I note the Government’s attitude to the disability sector, rural Ireland, rural education, special needs assistants and the manner in which resource teaching hours are allocated. If this Government is committed to education, to the ideals of the Constitution which espouses equal rights for all our children, how can the Minister improve teaching resources for mainstream education but he cannot improve them for children with special needs? Last week the Tánaiste stood over these cuts and tried to tell our spokesperson that the Government had not made cuts in special needs hours. As he has pointed out today, 22,000 children – an increase of 2,000 – are seeking the services and the Minister proposes giving them the same number of hours. The Government and the Tánaiste say there have been no cuts in this regard but that is not true, it is simply not factually correct for the Minister to try to explain what is inexplicable. One could go so far as saying that the Minister is treating those children with special needs, their school principals, the school managers and school boards of management, with contempt, with arrogance and with absolute disregard for how they are feeling.
The Minister has admitted many mistakes since coming into office and he is to be commended for that. He has apologised to students on the issue of his commitment on third-level fees made in Trinity College before the general election. He has apologised to students and their families for the manner in which the SUSI debacle was handled which was not to his satisfaction. He accepted responsibility. He has apologised for getting it wrong with regard to DEIS schools and for the pressure from his own party, predominantly.

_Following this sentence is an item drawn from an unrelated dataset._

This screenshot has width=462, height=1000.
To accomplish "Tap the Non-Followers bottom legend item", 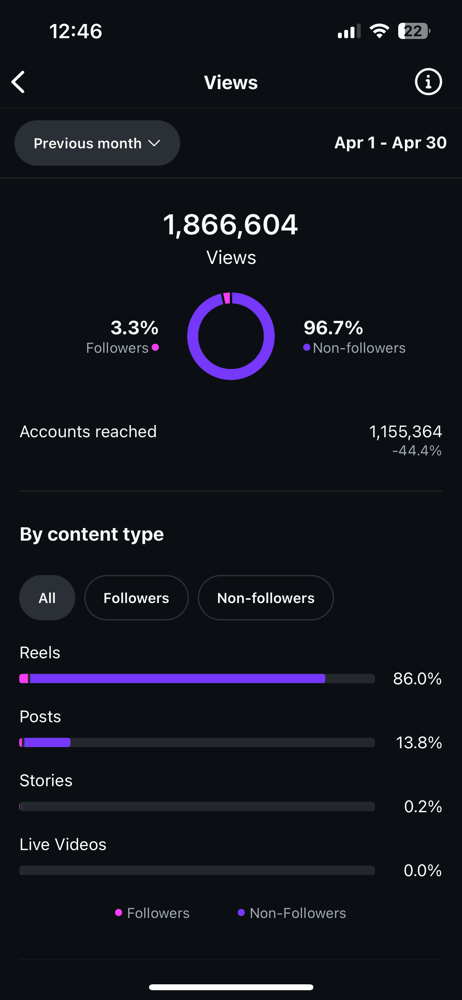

The Minister apologised earlier today for the mistake he made in the allocation of resource teaching hours. There is a theme and a callousness in the manner in which the Government has singled out rural services and the disabilities sector. The Minister’s performance confirms that. Despite all the apologies and attempts to rectify obvious mistakes made with the best intentions, things have not improved.
When I meet boards of management in my constituency, as I did last night, I see the passion they have for their role and the effort they make to continue against the tide to provide the services they want to see in their schools and the difficulties and the hardship imposed on them in trying to do that. The Minister would say that Fianna Fáil does not have form in this area but we do. We gave a great deal of funding for the provision of facilities, services and new schools. We have form by virtue of the submission we made prior to the last budget when we sought to ring-fence education funding. We said we prioritised funding for education and would move heaven and earth to meet the demands of our children, especially those with special needs. It has become clear to those in opposition that, unfortunately, the Minister has targeted in a callous manner the educational facilities and services that must be provided to all our children.